Gradient Boosting Trees for Classification: A Beginner’s Guide

Introduction

Machine learning algorithms require more than just fitting models and making predictions to improve accuracy. Nowadays, most winning models in the industry or in competitions have been using Ensemble Techniques to perform better. One such technique is Gradient Boosting.

This article will mainly focus on understanding how Gradient Boosting Trees works for classification problems. We will also discuss about some important parameters, advantages and disadvantages associated with this method. Before that, let us get a brief overview of Ensemble methods.

What are Ensemble Techniques ?

Bias and Variance — While building any model, our objective is to optimize both variance and bias but in the real-world scenario, one comes at the cost of the other. It is important to understand the trade-off and figure out what suits our use case.
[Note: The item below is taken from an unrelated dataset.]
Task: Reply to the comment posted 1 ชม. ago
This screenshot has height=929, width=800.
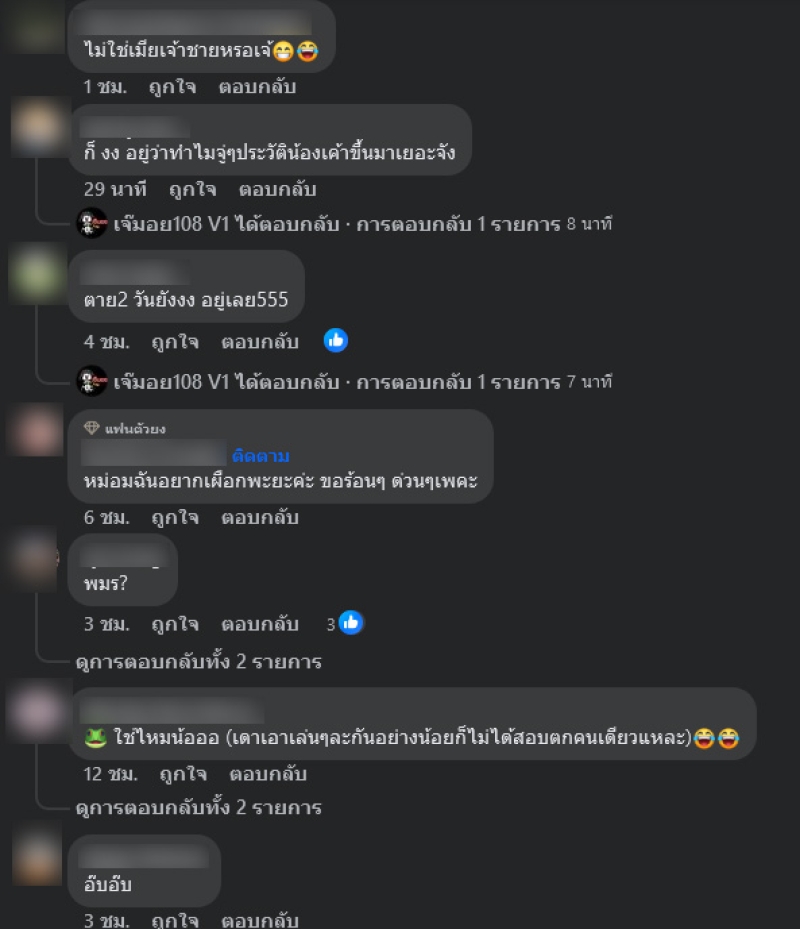Action: (x=257, y=87)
Ensembles are built on the idea that a collection of weak predictors, when combined, give a final prediction which performs much better than the individual ones. Ensembles can be of two types —

i) Bagging — Bootstrap Aggregation or Bagging is a ML algorithm in which a number of independent predictors are built by taking samples with replacement. The individual outcomes are then combined by average (Regression) or majority voting (Classification) to derive the final prediction. A widely used algorithm in this space is Random Forest.
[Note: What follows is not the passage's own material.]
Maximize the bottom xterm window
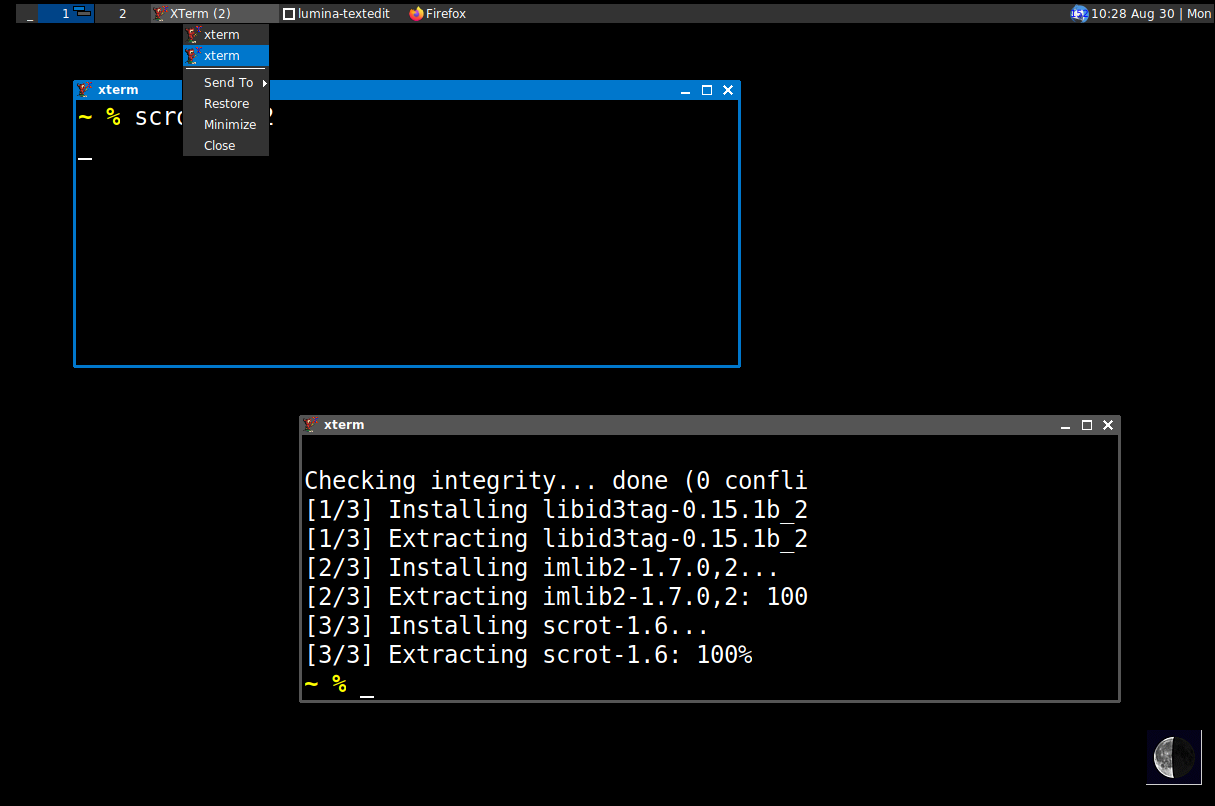 pyautogui.click(x=1087, y=425)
ii) Boosting — Boosting is a ML algorithm in which the weak learners are converted into strong learners. Weak learners are classifiers which always perform slightly better than chance irrespective of the distribution over the training data. In Boosting, the predictions are sequential wherein each subsequent predictor learns from the errors of the previous predictors. Gradient Boosting Trees (GBT) is a commonly used method in this category.

Fig 1. Bagging (independent predictors) vs. Boosting (sequential predictors)
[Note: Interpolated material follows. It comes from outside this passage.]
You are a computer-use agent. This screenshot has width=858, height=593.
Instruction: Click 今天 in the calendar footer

Performance comparison of these two methods in reducing Bias and Variance — Bagging has many uncorrelated trees in the final model which helps in reducing variance. Boosting will reduce variance in the process of building sequential trees. At the same time, its focus remains on bridging the gap between the actual and predicted values by reducing residuals, hence it also reduces bias.

Fig 2. Gradient Boosting Algorithm

What is Gradient Boosting ?

It is a technique of producing an additive predictive model by combining various weak predictors, typically Decision Trees.

Gradient Boosting Trees can be used for both regression and classification. Here, we will use a binary outcome model to understand the working of GBT.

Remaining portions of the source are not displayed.